Demo speech-to-text on your browser via the Google Speech streaming recognition API on a Node server. I ran into a few gotchas when fiddling with this approach, so I thought it might be helpful to share how I got it to work.
The server manages two connections:
- a websocket between the server and your browser
- a streaming recognition stream between the server and Google Speech
This demo sidesteps the 1 min stream API limit by creating a series of streaming objects as needed. A new stream is requested by the client browser upon a lull in input volume.
The view includes a volume meter for debugging audio input issues. Getting audio input right across browsers is tricky.
Prompted by: https://stackoverflow.com/questions/40200220/how-to-use-streamingrecognize-for-more-than-1-minute/47024368#47024368
First, base64 encode your Google .json credential file, then set the result to the env variable process.env.ENCODED.
For example, on MacOS:
- $ openssl base64 -in [Google-credential-file.json]
- in your .bash_profile, add "export ENCODED=[base64-encoded-result]"

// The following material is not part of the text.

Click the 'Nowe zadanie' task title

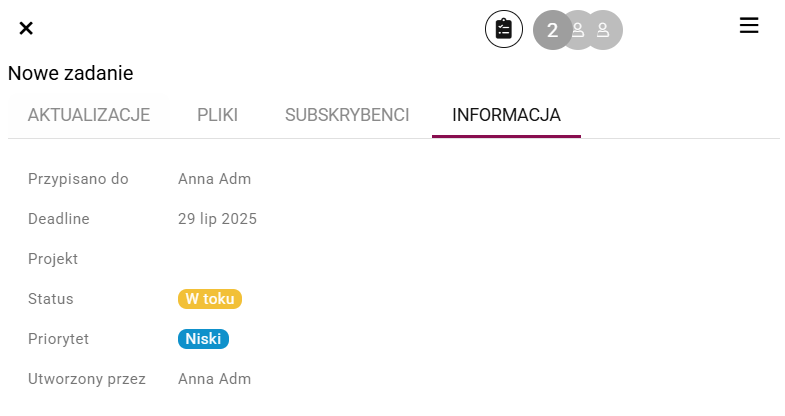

Then, clone and run the app:
- clone this repo
- $ npm install
- $ node app.js
- point browser to localhost:3000
- click the start button
- Verified on Chrome, Firefox, Safari (v11+), and mobile Safari.
- Safari requires https to enable getUserMedia. An nGrok tunnel provides a simple, free workaround for development.
- On mobile Safari, note that starting the audio context must be tied to a user click event.